Si un giro así tuviera empeño y lugar, con seguridad la jornada de 6 horas ocuparía el orden del día de todos los programas y debates políticos: ahora, ¡no serían tres los turnos de trabajo por empresa fabril sino cuatro!, con la garantía, por supuesto, de un salario igual al percibido hasta entonces. Pero, además, con respeto por el derecho del trabajador a jubilarse en edad aún productiva, de modo que pueda gozar el resto de la vida y no sólo dedicársela a los hospitales, que es hoy el camino asegurado y común para todo aquel que por décadas laboró en trabajos repetitivos.
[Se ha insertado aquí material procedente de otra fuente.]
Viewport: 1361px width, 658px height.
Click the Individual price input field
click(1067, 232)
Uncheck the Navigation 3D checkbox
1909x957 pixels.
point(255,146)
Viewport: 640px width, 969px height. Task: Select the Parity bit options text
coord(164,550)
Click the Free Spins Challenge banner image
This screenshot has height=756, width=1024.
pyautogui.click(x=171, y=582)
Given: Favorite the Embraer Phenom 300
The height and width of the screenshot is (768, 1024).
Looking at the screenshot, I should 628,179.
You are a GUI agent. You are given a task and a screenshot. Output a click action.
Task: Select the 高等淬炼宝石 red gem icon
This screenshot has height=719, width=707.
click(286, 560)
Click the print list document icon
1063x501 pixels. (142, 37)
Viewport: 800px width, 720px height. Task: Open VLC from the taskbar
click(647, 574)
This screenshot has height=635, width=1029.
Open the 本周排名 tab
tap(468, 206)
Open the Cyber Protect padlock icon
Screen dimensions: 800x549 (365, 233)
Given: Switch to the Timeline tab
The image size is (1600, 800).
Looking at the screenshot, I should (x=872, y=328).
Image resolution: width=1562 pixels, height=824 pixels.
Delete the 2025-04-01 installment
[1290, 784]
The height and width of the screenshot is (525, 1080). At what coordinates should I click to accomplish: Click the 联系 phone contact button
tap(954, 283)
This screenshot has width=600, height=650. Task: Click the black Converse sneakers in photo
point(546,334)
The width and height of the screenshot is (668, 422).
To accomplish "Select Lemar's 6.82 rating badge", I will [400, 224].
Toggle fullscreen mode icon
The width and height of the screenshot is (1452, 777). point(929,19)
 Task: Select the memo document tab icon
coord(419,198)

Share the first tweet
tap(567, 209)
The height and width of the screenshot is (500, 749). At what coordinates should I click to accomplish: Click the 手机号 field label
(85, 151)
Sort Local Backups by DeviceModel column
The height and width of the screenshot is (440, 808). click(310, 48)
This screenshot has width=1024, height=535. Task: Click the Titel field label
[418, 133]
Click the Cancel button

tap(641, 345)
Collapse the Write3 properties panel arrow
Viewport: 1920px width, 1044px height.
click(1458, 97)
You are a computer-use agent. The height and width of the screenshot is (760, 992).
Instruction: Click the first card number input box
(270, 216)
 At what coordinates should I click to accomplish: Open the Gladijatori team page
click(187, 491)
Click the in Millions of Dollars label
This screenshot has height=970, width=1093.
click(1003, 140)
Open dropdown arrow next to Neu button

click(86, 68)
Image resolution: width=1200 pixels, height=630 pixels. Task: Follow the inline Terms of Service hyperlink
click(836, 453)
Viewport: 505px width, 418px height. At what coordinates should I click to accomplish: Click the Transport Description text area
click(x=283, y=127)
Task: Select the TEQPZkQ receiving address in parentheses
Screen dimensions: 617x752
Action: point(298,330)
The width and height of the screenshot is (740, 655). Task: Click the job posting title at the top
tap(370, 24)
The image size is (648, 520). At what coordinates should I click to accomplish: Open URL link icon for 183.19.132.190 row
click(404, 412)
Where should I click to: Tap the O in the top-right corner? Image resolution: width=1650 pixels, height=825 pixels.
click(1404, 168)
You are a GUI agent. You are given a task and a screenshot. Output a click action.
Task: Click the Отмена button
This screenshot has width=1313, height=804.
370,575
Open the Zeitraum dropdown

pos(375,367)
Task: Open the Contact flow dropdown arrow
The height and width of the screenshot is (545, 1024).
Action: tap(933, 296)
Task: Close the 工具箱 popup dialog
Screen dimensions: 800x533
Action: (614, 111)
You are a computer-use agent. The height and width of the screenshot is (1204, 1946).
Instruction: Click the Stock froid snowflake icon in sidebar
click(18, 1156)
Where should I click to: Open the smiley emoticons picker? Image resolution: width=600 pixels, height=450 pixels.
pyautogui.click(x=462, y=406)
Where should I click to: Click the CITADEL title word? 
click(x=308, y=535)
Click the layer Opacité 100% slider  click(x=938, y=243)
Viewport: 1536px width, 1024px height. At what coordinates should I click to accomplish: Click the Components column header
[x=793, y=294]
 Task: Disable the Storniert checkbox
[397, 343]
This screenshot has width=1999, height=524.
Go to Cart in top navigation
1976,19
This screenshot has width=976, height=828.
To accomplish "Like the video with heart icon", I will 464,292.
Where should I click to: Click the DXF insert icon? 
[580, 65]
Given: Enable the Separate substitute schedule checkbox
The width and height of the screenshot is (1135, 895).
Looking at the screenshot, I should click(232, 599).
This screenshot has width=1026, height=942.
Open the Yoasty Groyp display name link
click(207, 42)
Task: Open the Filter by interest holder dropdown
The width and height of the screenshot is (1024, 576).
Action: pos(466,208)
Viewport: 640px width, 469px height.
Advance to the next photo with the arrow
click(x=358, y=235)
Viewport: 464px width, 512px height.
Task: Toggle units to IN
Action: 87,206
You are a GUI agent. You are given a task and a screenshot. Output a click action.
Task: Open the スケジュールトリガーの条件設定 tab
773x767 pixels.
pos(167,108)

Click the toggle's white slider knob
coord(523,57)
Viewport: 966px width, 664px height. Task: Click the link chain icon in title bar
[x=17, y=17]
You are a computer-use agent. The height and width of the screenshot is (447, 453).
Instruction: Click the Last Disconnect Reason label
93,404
Pero, además, cabe aquí problematizar el tema: ¿Cuáles serían las consecuencias lógicas de una reducción aún mayor de la jornada laboral necesaria para producir los bienes que la sociedad toda necesita? La respuesta conduce claramente a una solución política y que tiene que ver con el acceso de todo ser humano, simplemente por serlo, al disfrute de lo que la sociedad produzca como resultado del trabajo de todos, de modo que realmente se pueda romper con la contradicción implícita en una producción social frente a una apropiación privada.
Esos cambios, sin embargo, exigen hoy, en plena etapa global, su universalización. Son impensables las reducciones de jornada en un solo país, de suerte que las luchas por su implementación obligan a una comunidad de metas. Las clases trabajadoras requieren verdaderas organizaciones internacionales, pues el capital está internacionalizado, y los movimientos sociales y políticos no pueden seguir concibiéndose en el estrecho margen de sus reducidas parcelas nacionales. Si los trabajadores alemanes piensan que la suerte de sus pares griegos les es ajena, muy poco se puede avanzar. Los llamados países desarrollados, que por tanto tiempo miraron los dramas del tercer mundo como de un planeta extraño, deben aprender la lección y aplicar celosamente el adagio de que “cuando las barbas del vecino veas cortar, pon las tuyas a remojar”. No cabe duda de que es la hora del internacionalismo y la solidaridad de clase, de una clase que hoy suma el 99 por ciento de la población y que está en condiciones de decir “basta ya”. Se repite por doquier: a la redistribución racional de la riqueza material le llegó la hora.
Al proceder con esta conciencia, se recorrería sin duda una vía expedita para enfrentar el desempleo, que ahora supera en muchos países los dos dígitos, con golpes cotidianos y sin piedad contra los más jóvenes, muchos como herederos y portadores de gran parte del conocimiento acumulado por la humanidad durante decenas de siglos.
1 http://www.intereconomia.com/noticias-negocios/laboral/desempleo-record-europa-20120131.
2 Lafargue, Paul, El derecho a la pereza. Editorial Grijalbo, 1970, “La jornada legal de trabajo”, pp. 117-135.
3 Chollet, Mona, “Una austeridad que viene de lejos”, ver esta edición, p. 18.